Texas Historic Sites Inventory
This database, compiled in the late 1980s and sponsored by the LBJ-Heartland Council, contains brief documentation on historic sites in Blanco and Gillespie Counties, an area rich in German heritage and known as the home of former President Lyndon B. Johnson. Included in the survey are residences, stores and other commercial buildings, schools, and churches, with some sites dating to the mid-1800s.
Data from this survey can be located in neighborhood surveys from Blanco and Gillespie Counties and is identifiable by the name "LBJ-Heartland Council" listed at the top of the document as project sponsor.
What will I find?
Each document may include the following identifying information: project/area/sponsor, serial number, county, city/rural designation, site number, USGS quad number, UTM coordinates, property name, address or location, and owner's name and address.
Additional information which may be noted includes construction date; block and lot numbers; property style, form, history, and significance; original/present use; approximate acreage; notations on usage (farmland, ranchland, natural vegetation, residential, commercial, parkland, or other); topography; trees and plantings; accessibility; other existing surveys (National Register, Historic Areas Building Survey, National Historic Landmark, Recorded Texas Historic Landmark, and local); location in historic district; condition (excellent, good, fair, deteriorated, ruinous); danger of demolition; property moves; bibliography; recorder and date; and photo/slide information.
- Property history routinely lists a physical description of the property, rather than its history.

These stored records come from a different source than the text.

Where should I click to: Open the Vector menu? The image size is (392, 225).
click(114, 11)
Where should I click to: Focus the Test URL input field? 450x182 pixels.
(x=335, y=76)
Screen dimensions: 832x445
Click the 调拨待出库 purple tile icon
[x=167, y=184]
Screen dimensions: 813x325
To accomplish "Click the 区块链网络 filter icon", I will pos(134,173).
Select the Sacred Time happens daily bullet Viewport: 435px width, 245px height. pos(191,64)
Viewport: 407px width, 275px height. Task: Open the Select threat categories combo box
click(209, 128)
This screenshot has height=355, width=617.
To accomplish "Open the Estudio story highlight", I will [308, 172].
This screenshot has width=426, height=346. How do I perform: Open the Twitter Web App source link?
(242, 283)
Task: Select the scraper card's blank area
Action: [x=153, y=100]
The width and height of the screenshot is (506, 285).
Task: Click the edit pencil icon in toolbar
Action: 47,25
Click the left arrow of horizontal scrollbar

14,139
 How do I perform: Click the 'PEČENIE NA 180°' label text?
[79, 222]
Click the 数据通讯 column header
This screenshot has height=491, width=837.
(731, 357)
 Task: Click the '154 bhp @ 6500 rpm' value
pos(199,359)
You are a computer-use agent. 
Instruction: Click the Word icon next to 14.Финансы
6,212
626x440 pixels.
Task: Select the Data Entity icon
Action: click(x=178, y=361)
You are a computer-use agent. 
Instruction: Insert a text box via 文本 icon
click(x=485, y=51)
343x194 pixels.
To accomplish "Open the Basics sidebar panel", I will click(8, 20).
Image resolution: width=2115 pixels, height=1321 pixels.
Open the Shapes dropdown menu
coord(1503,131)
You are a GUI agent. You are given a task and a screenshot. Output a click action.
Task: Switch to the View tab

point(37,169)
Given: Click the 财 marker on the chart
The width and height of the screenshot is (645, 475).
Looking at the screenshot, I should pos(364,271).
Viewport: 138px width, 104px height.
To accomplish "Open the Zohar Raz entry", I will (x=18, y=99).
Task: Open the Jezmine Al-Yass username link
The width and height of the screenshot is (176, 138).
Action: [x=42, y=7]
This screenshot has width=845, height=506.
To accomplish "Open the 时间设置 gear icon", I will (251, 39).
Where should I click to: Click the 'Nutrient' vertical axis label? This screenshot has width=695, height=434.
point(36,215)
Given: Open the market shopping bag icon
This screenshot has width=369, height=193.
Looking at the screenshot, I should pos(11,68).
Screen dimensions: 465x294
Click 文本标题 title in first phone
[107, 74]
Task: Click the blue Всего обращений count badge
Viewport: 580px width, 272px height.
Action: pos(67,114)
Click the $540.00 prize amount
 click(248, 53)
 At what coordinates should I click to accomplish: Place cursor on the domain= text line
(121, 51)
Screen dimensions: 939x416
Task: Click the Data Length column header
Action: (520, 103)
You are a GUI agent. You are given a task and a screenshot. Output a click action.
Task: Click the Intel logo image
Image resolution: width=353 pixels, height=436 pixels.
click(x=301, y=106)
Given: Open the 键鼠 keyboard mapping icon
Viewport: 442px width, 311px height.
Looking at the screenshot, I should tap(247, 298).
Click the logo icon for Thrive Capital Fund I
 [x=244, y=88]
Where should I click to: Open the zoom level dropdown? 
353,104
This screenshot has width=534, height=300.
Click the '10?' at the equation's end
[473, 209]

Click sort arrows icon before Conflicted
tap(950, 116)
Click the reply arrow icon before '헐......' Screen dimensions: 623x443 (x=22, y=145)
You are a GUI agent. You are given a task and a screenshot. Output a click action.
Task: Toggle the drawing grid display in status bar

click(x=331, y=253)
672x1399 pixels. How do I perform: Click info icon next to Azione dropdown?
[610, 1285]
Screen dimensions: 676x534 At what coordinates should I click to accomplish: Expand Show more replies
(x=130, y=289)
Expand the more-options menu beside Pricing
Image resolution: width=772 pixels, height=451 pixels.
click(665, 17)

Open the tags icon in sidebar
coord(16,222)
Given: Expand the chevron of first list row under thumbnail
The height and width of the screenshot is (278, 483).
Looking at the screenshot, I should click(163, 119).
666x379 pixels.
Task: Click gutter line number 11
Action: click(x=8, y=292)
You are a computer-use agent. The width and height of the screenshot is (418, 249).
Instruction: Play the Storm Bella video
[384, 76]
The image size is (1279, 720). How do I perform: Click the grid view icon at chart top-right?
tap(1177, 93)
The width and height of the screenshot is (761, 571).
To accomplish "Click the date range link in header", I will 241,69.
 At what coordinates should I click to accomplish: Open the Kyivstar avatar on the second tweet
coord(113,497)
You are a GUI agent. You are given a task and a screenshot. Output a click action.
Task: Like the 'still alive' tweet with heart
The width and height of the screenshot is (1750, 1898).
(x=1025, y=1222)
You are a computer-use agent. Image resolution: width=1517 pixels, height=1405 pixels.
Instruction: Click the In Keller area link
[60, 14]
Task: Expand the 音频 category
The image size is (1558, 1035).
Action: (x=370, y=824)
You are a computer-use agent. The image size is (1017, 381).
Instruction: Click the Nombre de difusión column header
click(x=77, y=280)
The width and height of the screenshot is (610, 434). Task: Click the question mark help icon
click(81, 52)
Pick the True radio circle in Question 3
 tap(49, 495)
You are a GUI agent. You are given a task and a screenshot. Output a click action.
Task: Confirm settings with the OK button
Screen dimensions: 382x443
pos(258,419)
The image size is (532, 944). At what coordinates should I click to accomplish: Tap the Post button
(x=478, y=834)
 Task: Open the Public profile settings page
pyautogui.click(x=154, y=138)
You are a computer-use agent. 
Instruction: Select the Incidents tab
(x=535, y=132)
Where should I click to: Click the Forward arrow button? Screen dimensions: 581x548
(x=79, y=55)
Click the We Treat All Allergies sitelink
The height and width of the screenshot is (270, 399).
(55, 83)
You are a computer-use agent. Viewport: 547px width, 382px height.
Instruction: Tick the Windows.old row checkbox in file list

- Property significance was used to record previous owners/businesses at the site and alterations to the property, i.e. its history.
How can I use it?
Information from this survey may be useful as a starting point in researching the history of the local area and its small German communities. Especially prominent in the brief documentation offered here are listings of late nineteenth and early twentieth century community schools and of the popular L-shaped residences of the area.
What else should I know?
In addition to the irregularities mentioned above in recording property description and history, searchers should be aware that many of the documents in this survey contain little more than property name, location, and estimated date of construction.